A pandemia sanitária global foi como uma fórmula de reagente químico sobre a realidade já perversa. Aliás, um dia será escrito como essa epidemia transformou-se em uma pandemia, com tantos recursos tecnológicos e de saúde, sofisticados, a serviço da globalização financeira, para evitar essa catástrofe monumental.

Enquanto crescia uma classe média empregada no setor de serviços, a desindustrialização em cada País provocava uma massa formidável de desempregados formais, que se juntava a uma legião bem maior de subempregados.

O anúncio do Banco Mundial, de que a retração do PIB global será de 5,2% com a pandemia, além de ser otimista com a realidade, esconde a crise antes do corona vírus.

A queda do PIB europeu, anunciada pela Comissão da União Europeia, está prevista para 7,5% este ano. Que devem ser somados ao quadro econômico anterior à crise sanitária.

O FMI prevê uma retração econômica de 5,9% para os Estados Unidos com a pandemia.
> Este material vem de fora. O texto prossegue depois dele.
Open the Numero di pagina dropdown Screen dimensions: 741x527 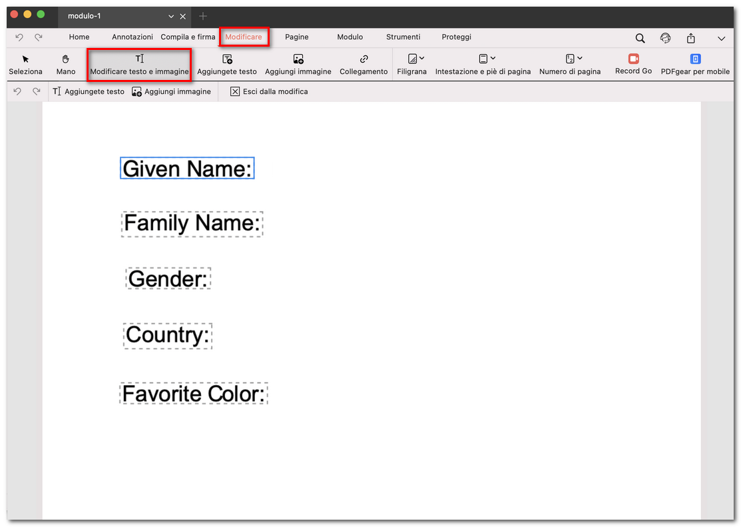[570, 65]
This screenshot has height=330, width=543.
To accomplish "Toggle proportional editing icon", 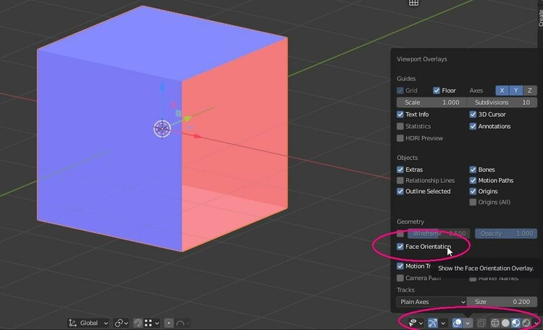I will [169, 323].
Mas se sabe do seu pífio crescimento econômico antes da tragédia sanitária.

A China, que ao contrário das orientações da globalização financeira em promover a divisão internacional da produção, resolveu fazer o oposto, produzir de tudo e qualquer coisa mais, e importar matérias primas, alimentos, para o seu gigante parque produtivo e população gigantesca. Quer dizer, a China está fazendo o jogo dela, os outros é que abdicaram de seus papeis estratégicos.

Ao ponto em que no começo da pandemia ela se transformou na, quase, única exportadora de ventiladores hospitalares e, incrível, até de máscaras, para o planeta.

O Brasil tem uma previsão de queda do PIB na base de 7,4% neste ano. O desemprego no País tem uma previsão, feita em abril, de crescimento dos 11,9 % em 2019, para 14,7% em 2020. Em suma, são dezenas de milhões de desempregados no setor formal, somados a outras dezenas de milhões na informalidade.

O único setor que cresceu foi a agricultura, seja em alta escala como de médios e pequenos produtores, mesmo com a pandemia. Em resumo, é a agricultura que vem sustentando o País.


Um mundo em transição

Não é de admirar que as nações estejam se rebelando contra a divisão internacional das cadeias produtivas da globalização, muito menos que a insatisfação social comece a atingir altas temperaturas em dimensão mundial. Ou seja, a centralidade da questão nacional adquire nova dimensão em escala global.

Quer dizer, os Países começam a se voltar para a ideia da recomposição completa das suas cadeias produtivas internas, na medida das suas potencialidades e recursos. E aqueles que não o fizerem, podem entrar em um novo ciclo histórico de subcolonização internacional Com as consequências da atual pandemia, associadas ao ciclo estagnado da Nova Ordem mundial, o que poderemos assistir é um período de caos social, profunda crise econômica, e intensa luta, com variados confrontos políticos.

No Brasil, o governo Bolsonaro, intolerante, reacionário, visivelmente esgotado, refém da sua própria narrativa de uma política neoliberal ortodoxa, do ministro Paulo Guedes, chega a um impasse político.

Assim como se encontra na contramão aos rumos de um novo projeto nacional de desenvolvimento estratégico, nestes novos tempos de uma encruzilhada Histórica.

Precisamos encontrar o nosso destino, democrático, com base nessa nova realidade global multilateral em transição, que vai se formando.

Porque somos uma nação com enorme manancial de riquezas, dimensões continentais, capacidade industrial e agrícola, potencial tecnológico, um grande mercado interno e imensa capacidade exportadora. Falta-nos o projeto estratégico, o rumo político. O que, evidentemente, é o que define tudo.